A orquestra do bloco tocava em média cerca de duas horas, com intervalo para o descanso dos músicos que geralmente era de 30 minutos. Quando a alegoria do bloco e os carros de apoio paravam em frente à residência que seria visitada, à frente da casa se enchia de curiosos que acorriam ao local para também participarem da festa, mesmo que do lado de fora. Durante vários anos fui componente do bloco Akonxego, junto com meu irmão Ricardo e muitos amigos mais chegados. Além do Akonxego existiam dezenas de outros blocos famosos em Natal, entre eles o Ressaka, Baderna, Puxa Saco, Bakulejo, Elite, Jardim da Infância, Saca Rolha, Psyu, Bakurinhas, Cafajestes, Mundiça, Kuxixo, Os Magnatas, Xafurdo, Jardineiros, Arrocho, Meninões, Colônia Pinel, Kalifas, Apaches entre tantos outros. À noite, depois dos vários "assaltos" da programação diurna, muita bebida, comida e folia os componentes desses blocos corriam para suas casas para um breve repouso e por volta das 23h estavam quase todos de volta para enfrentar as maratonas dos bailes noturnos.

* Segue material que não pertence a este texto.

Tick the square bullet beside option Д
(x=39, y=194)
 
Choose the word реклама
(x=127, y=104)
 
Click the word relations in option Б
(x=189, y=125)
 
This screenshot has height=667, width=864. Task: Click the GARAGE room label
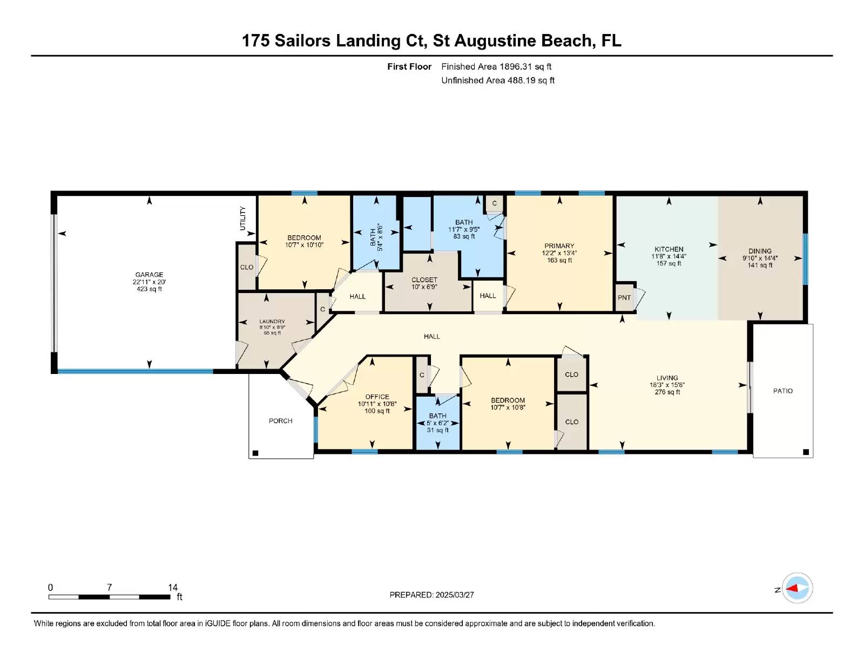tap(149, 275)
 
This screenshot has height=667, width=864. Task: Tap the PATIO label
tap(783, 391)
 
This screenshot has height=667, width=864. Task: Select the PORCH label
tap(280, 421)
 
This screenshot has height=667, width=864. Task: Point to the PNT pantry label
tap(624, 297)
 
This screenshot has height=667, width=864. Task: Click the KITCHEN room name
tap(669, 249)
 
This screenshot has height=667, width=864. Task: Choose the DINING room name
tap(760, 251)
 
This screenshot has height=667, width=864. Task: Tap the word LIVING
tap(667, 378)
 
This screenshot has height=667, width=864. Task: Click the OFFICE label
tap(377, 397)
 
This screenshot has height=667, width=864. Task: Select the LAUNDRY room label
tap(272, 322)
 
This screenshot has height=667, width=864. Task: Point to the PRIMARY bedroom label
tap(559, 246)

Os blocos se dividiam nos diversos clubes natalenses como AABB, Aeroclube, Assen, Camana, Iate etc. O ponto alto, no entanto, eram os bailes do América FC. Era no América que os principais blocos da cidade festejavam a madrugada, divididos em camarotes e mesas de pista. Durante muitos anos, até mesmo no Carnaval de 1983, o América batia recordes seguidos de lotação, num crescente frenesi. Exaustos os foliões nem sempre conseguiam espaço para descansar no chão dos corredores do clube, tal era a superlotação. Muitas vezes a alternativa era recorrer aos banheiros ou procurar repouso nos estacionamentos fora do clube.

Com a “Tragédia do Baldo” no sábado de carnaval de 1984, quando um ônibus da Empresa Guanabara atropelou o bloco "Puxa Saco" matando dezenas de pessoas entre músicos e componentes dessa agremiação deixando a subida da Avenida Rio Branco, lavada de sangue, tudo mudou radicalmente em um passe de mágica. O acidente teve grande repercussão na imprensa nacional e um abatimento coletivo tomou conta de todos, ninguém conseguiu entender nem aceitar aquela desventura. Depois daquele imprevisto fatídico o tradicional carnaval de Natal de blocos e clubes jamais foi o mesmo. No ano seguinte, no carnaval de 1985 poucos dos tradicionais "blocos de elite" voltaram às ruas e aos clubes.

Uma repentina e já crescente debandada para as praias dos litorais norte e sul do Estado tomou conta de todos. O trágico acidente gerou uma espécie de fuga coletiva, todos queriam esquecer aquela tragédia. Os jovens foliões natalenses, antes fiéis entusiastas do carnaval de blocos e clubes da cidade, sumiram em busca das folias das praias. E o que restou do carnaval de Natal se concentrou na Ribeira. Só em dezembro de 1991, foi criado o Carnatal, carnaval fora de época de Natal como tentativa de resgate, mas não era a mesma coisa. O Carnatal conseguiu apenas recuperar um pouco do que foi um dia a folia de blocos e clubes da capital do RN, mas jamais ocupou o mesmo espaço ou conseguiu substituir o que foi deixado para trás.Nos últimos anos com a crescente violência nas praias, uma nova onda de euforia carnavalesca vem tomando conta do carnaval natalense, e hoje muito se fala no resgate do carnaval tradicional, dos blocos e dos bailes noturnos. Se de fato esse processo se consolidar, será um grande presente para a atual e futuras gerações de foliões que desconhecem essa modalidade fantástica e sadia de brincar um carnaval diferente e marcante, ao lado de amigos e familiares. Vamos todos torcer para que esse resgate seja completo e duradouro. Seguindo esse caminho uma parte importante das nossas tradições carnavalescas será resgatada à bem da memória, turismo e cultura do Rio Grande do Norte.

Uma resposta para “Os blocos dos ‘bacanas’ de Natal”

  1. Rozanne disse:

    Fui do Puxa-Saco e tive um grande livramento qdo no dia daquele grande acidente no Baldo envolvendo o bloco que matou muita gente, não pude comparecer. Deus me livrou da morte.